Python 3.8 introduced so-called TypedDicts. In runtime, they behave like regular dicts but provide extra information about their structure for developers, type validators, and IDEs.
If you come across the dict-heavy legacy code and can't refactor everything yet, at least you can annotate your dicts as typed ones.
from typing import TypedDict
class GitHubRepo(TypedDict):
"""GitHub repository."""
owner: str
name: str
description: str
repo: GitHubRepo = {
"owner": "imankulov",
"name": "empty",
"description": "An empty repository",
}
Below, I provide two screenshots from PyCharm to show how adding typing information can streamline your development experience with the IDE and protect you against errors.

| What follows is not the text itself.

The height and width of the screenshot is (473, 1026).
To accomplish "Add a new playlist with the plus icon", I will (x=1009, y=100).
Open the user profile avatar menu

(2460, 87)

A legitimate use-case of dict is a key-value store where all the values have the same type, and keys are used to look up the value by key.
When instantiating or passing such dict to a function, consider hiding implementation details by annotating the variable type as Mapping or MutableMapping. On the one hand, it may sound like overkill. Dict is default and by far the most common implementation of a MutableMapping. On the other hand, by annotating a variable with mapping, you can specify the types for keys and values. Besides, in the case of a Mapping type, you send a clear message that an object is supposed to be immutable.
Example
I defined a color mapping and annotated a function. Notice how the function uses the operation allowed for dicts but disallowed for Mapping instances.
# file: colors.py
from typing import Mapping
colors: Mapping[str, str] = {
"red": "#FF0000",
"pink": "#FFC0CB",
"purple": "#800080",
}
def add_yellow(colors: Mapping[str, str]):
colors["yellow"] = "#FFFF00"
if __name__ == "__main__":
add_yellow(colors)
print(colors)
Despite wrong types, no issues in runtime.
$ python colors.py
{'red': '#FF0000', 'pink': '#FFC0CB', 'purple': '#800080', 'yellow': '#FFFF00'}
To check the validity, I can use mypy, which raises an error.
$ mypy colors.py
colors.py:11: error: Unsupported target for indexed assignment ("Mapping[str, str]")
Found 1 error in 1 file (checked 1 source file)
Keep an eye on your dicts. Don't let them take control of your application. As with every piece of technical debt, the further you postpone introducing proper data structures, the more complex the transition becomes.